The proposals include expanding the scope of cybersecurity regulatory principles and requirements, which currently apply only to electronic trading of securities and futures on an exchange, to encompass the internet trading of securities that are not listed or traded on an exchange. The SFC also proposes to update the definition of “internet trading” in the Code of Conduct to clarify that an internet-based trading facility may be accessed through a computer, mobile phone or other electronic devices.
The SFC’s key proposed requirements include two-factor authentication for clients’ system login and prompt notification to clients of certain activities in their internet trading accounts.
Currently, internet brokers are required to implement reliable measures to validate the identity and authority of users to ensure that access to or use of their systems is restricted to persons approved to use them on a need-to-have basis. Such measures commonly include the use of a password at client login. However, the SFC’s 2016 Cybersecurity Review found that passwords alone were not a sufficient safeguard, even if there were stringent password policies and session timeout controls in place. Therefore, the SFC has proposed a two-factor authentication process as a client login requirement. Two-factor authentication refers to a mechanism that uses any two of the following factors:
- What the client knows (e.g., a password)

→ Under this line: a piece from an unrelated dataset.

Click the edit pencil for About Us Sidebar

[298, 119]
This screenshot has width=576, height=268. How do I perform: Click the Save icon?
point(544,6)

- What a client has (e.g., a hardware token or a one-time password that will expire in a short period of time)
- Who a client is (i.e., biometric information)
The SFC proposes that internet brokers should notify clients promptly after certain activities have taken place in their internet trading accounts, including system login, trade execution, fund transfers to third parties, change of personal particulars and password reset.
Due to industry concern regarding the possible high compliance costs if all notifications were to be sent by SMS, the SFC has clarified that, under the proposals, internet brokers could send notifications by email, SMS or other push notifications as they deem appropriate. However, notifications should be sent through a different channel than the one used for system login in order to mitigate the risk of interception by hackers.
In response to concerns that certain clients, such as frequent traders, may not want to receive a large number of trade execution notifications, the SFC proposes that, subject to adequate safeguards, clients may opt out of the notifications. To opt out, clients must have received adequate risk disclosures from the internet broker and have acknowledged that they understand the risks associated with opting out.
The consultation paper proposals highlight the SFC’s continued focus on the cybersecurity management practices engaged by licensed corporations. The proposals should strengthen internet brokers’ control practices to address the risks posed by hacking and provide guidance to internet brokers on the standard of cybersecurity controls that the SFC expects them to implement when they engage in internet trading.